(Item-finding records)
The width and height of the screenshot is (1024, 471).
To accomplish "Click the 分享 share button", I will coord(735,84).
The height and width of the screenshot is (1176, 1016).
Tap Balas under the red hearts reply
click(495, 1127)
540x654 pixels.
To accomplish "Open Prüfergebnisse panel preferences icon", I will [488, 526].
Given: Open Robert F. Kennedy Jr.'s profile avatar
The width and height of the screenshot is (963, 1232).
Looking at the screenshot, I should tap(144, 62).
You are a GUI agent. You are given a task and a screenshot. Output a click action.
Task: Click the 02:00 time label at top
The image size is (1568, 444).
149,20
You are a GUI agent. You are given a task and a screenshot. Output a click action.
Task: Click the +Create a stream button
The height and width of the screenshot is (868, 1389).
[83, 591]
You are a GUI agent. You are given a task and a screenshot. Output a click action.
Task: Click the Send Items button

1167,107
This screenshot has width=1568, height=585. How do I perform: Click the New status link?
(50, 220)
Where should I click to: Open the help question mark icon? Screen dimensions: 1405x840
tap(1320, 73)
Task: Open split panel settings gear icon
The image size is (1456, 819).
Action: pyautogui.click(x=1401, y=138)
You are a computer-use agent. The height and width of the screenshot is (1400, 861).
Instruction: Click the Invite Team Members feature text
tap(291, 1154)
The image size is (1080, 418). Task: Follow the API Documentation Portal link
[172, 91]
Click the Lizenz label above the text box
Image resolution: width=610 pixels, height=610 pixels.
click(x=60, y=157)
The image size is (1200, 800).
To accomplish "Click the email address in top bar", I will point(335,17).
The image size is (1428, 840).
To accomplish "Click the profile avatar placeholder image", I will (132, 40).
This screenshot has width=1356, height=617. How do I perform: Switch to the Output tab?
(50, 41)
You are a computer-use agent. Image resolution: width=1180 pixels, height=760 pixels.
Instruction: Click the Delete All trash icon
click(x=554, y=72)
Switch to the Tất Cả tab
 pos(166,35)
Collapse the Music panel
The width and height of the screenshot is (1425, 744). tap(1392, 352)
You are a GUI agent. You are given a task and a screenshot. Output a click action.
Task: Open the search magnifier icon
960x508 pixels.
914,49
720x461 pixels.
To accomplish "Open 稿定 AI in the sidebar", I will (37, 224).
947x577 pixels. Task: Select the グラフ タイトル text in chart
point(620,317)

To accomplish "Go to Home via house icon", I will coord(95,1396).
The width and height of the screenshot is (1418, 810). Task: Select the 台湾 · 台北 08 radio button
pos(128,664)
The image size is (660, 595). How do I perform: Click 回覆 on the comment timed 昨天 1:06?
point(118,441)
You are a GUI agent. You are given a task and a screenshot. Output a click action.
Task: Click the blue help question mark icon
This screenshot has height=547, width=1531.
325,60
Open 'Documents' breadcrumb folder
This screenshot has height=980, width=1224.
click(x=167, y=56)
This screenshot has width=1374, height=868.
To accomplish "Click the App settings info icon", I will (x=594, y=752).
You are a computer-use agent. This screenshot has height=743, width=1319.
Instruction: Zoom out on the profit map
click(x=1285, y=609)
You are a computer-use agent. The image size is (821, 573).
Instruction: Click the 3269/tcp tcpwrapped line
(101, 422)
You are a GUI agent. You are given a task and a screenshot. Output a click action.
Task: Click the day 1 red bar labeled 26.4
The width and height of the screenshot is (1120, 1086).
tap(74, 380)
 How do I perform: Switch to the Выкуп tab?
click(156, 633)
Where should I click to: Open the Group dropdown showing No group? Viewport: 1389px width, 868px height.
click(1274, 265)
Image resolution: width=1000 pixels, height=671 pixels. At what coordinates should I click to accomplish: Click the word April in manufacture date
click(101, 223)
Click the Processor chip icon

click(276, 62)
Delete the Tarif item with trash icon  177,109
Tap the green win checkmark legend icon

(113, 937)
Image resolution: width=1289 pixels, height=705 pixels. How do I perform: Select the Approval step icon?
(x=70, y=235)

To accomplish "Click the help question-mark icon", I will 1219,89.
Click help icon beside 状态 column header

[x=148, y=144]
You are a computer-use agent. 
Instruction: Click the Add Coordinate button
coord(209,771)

** Task to complete **
Render the records as a JSON list of strings with one string per line and no blank lines, beginning at the line that contains "The image size is (1200, 800)." and ending with the line that contains "The width and height of the screenshot is (1425, 744).".

** Final result **
[
  "The image size is (1200, 800).",
  "To accomplish \"Click the email address in top bar\", I will point(335,17).",
  "The image size is (1428, 840).",
  "To accomplish \"Click the profile avatar placeholder image\", I will (132, 40).",
  "This screenshot has width=1356, height=617. How do I perform: Switch to the Output tab?",
  "(50, 41)",
  "You are a computer-use agent. Image resolution: width=1180 pixels, height=760 pixels.",
  "Instruction: Click the Delete All trash icon",
  "click(x=554, y=72)",
  "Switch to the Tất Cả tab",
  " pos(166,35)",
  "Collapse the Music panel",
  "The width and height of the screenshot is (1425, 744). tap(1392, 352)"
]